:: Task objective ::
Can you write out these records again, swapping every "GUI agent" for "GUI assistant" and changing nothing else?

:: Exercise data ::

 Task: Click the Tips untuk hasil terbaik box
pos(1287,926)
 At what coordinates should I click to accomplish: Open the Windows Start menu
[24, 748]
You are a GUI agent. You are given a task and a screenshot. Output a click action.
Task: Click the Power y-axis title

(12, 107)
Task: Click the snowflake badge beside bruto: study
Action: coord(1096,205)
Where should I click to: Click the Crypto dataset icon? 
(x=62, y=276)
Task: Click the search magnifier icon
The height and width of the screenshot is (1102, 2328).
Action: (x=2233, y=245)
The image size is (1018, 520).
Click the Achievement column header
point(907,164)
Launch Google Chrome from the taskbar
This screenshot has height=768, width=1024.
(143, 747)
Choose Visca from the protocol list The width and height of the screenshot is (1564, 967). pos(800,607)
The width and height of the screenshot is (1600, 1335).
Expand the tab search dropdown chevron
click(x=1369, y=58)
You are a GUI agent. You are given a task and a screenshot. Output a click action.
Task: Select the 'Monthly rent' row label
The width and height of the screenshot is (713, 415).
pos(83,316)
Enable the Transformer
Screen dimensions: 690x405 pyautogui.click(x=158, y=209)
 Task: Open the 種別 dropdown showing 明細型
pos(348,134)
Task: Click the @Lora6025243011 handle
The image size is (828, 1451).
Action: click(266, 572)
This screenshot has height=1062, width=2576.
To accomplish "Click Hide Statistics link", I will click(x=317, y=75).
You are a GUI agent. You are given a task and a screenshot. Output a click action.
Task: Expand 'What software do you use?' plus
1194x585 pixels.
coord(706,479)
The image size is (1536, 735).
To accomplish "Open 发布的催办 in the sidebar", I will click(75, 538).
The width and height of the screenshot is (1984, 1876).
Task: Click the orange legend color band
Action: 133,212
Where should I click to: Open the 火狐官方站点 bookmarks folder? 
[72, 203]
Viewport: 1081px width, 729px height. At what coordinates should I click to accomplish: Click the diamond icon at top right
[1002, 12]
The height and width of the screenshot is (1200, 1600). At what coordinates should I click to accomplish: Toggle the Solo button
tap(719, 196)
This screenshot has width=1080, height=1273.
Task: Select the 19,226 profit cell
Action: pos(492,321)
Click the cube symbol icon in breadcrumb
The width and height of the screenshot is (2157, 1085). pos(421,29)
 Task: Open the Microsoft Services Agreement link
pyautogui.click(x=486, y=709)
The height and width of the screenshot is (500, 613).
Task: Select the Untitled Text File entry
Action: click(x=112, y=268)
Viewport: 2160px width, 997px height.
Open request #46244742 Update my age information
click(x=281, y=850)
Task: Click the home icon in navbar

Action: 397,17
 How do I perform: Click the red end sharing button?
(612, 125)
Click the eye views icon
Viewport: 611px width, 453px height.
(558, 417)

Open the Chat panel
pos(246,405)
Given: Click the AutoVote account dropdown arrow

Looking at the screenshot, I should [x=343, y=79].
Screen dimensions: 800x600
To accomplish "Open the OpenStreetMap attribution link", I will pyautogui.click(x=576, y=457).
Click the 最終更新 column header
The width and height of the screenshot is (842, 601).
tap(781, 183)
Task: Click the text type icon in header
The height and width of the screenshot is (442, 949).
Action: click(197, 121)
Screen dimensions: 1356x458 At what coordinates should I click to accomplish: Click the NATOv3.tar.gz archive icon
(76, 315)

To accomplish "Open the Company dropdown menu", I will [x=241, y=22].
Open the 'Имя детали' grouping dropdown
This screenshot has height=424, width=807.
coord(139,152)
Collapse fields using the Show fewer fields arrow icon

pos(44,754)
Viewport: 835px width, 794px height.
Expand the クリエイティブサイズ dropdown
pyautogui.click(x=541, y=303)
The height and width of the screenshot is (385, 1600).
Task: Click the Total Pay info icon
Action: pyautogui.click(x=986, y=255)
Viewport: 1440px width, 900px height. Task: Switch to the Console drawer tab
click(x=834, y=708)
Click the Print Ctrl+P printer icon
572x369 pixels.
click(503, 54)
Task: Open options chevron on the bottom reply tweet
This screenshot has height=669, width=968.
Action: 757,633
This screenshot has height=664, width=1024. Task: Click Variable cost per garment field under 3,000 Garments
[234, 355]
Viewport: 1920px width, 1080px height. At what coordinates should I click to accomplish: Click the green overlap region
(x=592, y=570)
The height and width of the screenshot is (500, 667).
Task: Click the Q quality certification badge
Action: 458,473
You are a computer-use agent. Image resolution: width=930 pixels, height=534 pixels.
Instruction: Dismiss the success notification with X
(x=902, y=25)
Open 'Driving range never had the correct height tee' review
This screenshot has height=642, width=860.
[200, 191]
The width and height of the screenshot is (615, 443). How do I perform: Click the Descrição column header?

:: Answer to the problem ::
 Task: Click the Tips untuk hasil terbaik box
pos(1287,926)
 At what coordinates should I click to accomplish: Open the Windows Start menu
[24, 748]
You are a GUI assistant. You are given a task and a screenshot. Output a click action.
Task: Click the Power y-axis title

(12, 107)
Task: Click the snowflake badge beside bruto: study
Action: coord(1096,205)
Where should I click to: Click the Crypto dataset icon? 
(x=62, y=276)
Task: Click the search magnifier icon
The height and width of the screenshot is (1102, 2328).
Action: (x=2233, y=245)
The image size is (1018, 520).
Click the Achievement column header
point(907,164)
Launch Google Chrome from the taskbar
This screenshot has height=768, width=1024.
(143, 747)
Choose Visca from the protocol list The width and height of the screenshot is (1564, 967). pos(800,607)
The width and height of the screenshot is (1600, 1335).
Expand the tab search dropdown chevron
click(x=1369, y=58)
You are a GUI assistant. You are given a task and a screenshot. Output a click action.
Task: Select the 'Monthly rent' row label
The width and height of the screenshot is (713, 415).
pos(83,316)
Enable the Transformer
Screen dimensions: 690x405 pyautogui.click(x=158, y=209)
 Task: Open the 種別 dropdown showing 明細型
pos(348,134)
Task: Click the @Lora6025243011 handle
The image size is (828, 1451).
Action: click(266, 572)
This screenshot has height=1062, width=2576.
To accomplish "Click Hide Statistics link", I will click(x=317, y=75).
You are a GUI assistant. You are given a task and a screenshot. Output a click action.
Task: Expand 'What software do you use?' plus
1194x585 pixels.
coord(706,479)
The image size is (1536, 735).
To accomplish "Open 发布的催办 in the sidebar", I will click(75, 538).
The width and height of the screenshot is (1984, 1876).
Task: Click the orange legend color band
Action: 133,212
Where should I click to: Open the 火狐官方站点 bookmarks folder? 
[72, 203]
Viewport: 1081px width, 729px height. At what coordinates should I click to accomplish: Click the diamond icon at top right
[1002, 12]
The height and width of the screenshot is (1200, 1600). At what coordinates should I click to accomplish: Toggle the Solo button
tap(719, 196)
This screenshot has width=1080, height=1273.
Task: Select the 19,226 profit cell
Action: pos(492,321)
Click the cube symbol icon in breadcrumb
The width and height of the screenshot is (2157, 1085). pos(421,29)
 Task: Open the Microsoft Services Agreement link
pyautogui.click(x=486, y=709)
The height and width of the screenshot is (500, 613).
Task: Select the Untitled Text File entry
Action: click(x=112, y=268)
Viewport: 2160px width, 997px height.
Open request #46244742 Update my age information
click(x=281, y=850)
Task: Click the home icon in navbar

Action: 397,17
 How do I perform: Click the red end sharing button?
(612, 125)
Click the eye views icon
Viewport: 611px width, 453px height.
(558, 417)

Open the Chat panel
pos(246,405)
Given: Click the AutoVote account dropdown arrow

Looking at the screenshot, I should [x=343, y=79].
Screen dimensions: 800x600
To accomplish "Open the OpenStreetMap attribution link", I will pyautogui.click(x=576, y=457).
Click the 最終更新 column header
The width and height of the screenshot is (842, 601).
tap(781, 183)
Task: Click the text type icon in header
The height and width of the screenshot is (442, 949).
Action: click(197, 121)
Screen dimensions: 1356x458 At what coordinates should I click to accomplish: Click the NATOv3.tar.gz archive icon
(76, 315)

To accomplish "Open the Company dropdown menu", I will [x=241, y=22].
Open the 'Имя детали' grouping dropdown
This screenshot has height=424, width=807.
coord(139,152)
Collapse fields using the Show fewer fields arrow icon

pos(44,754)
Viewport: 835px width, 794px height.
Expand the クリエイティブサイズ dropdown
pyautogui.click(x=541, y=303)
The height and width of the screenshot is (385, 1600).
Task: Click the Total Pay info icon
Action: pyautogui.click(x=986, y=255)
Viewport: 1440px width, 900px height. Task: Switch to the Console drawer tab
click(x=834, y=708)
Click the Print Ctrl+P printer icon
572x369 pixels.
click(503, 54)
Task: Open options chevron on the bottom reply tweet
This screenshot has height=669, width=968.
Action: 757,633
This screenshot has height=664, width=1024. Task: Click Variable cost per garment field under 3,000 Garments
[234, 355]
Viewport: 1920px width, 1080px height. At what coordinates should I click to accomplish: Click the green overlap region
(x=592, y=570)
The height and width of the screenshot is (500, 667).
Task: Click the Q quality certification badge
Action: 458,473
You are a computer-use agent. Image resolution: width=930 pixels, height=534 pixels.
Instruction: Dismiss the success notification with X
(x=902, y=25)
Open 'Driving range never had the correct height tee' review
This screenshot has height=642, width=860.
[200, 191]
The width and height of the screenshot is (615, 443). How do I perform: Click the Descrição column header?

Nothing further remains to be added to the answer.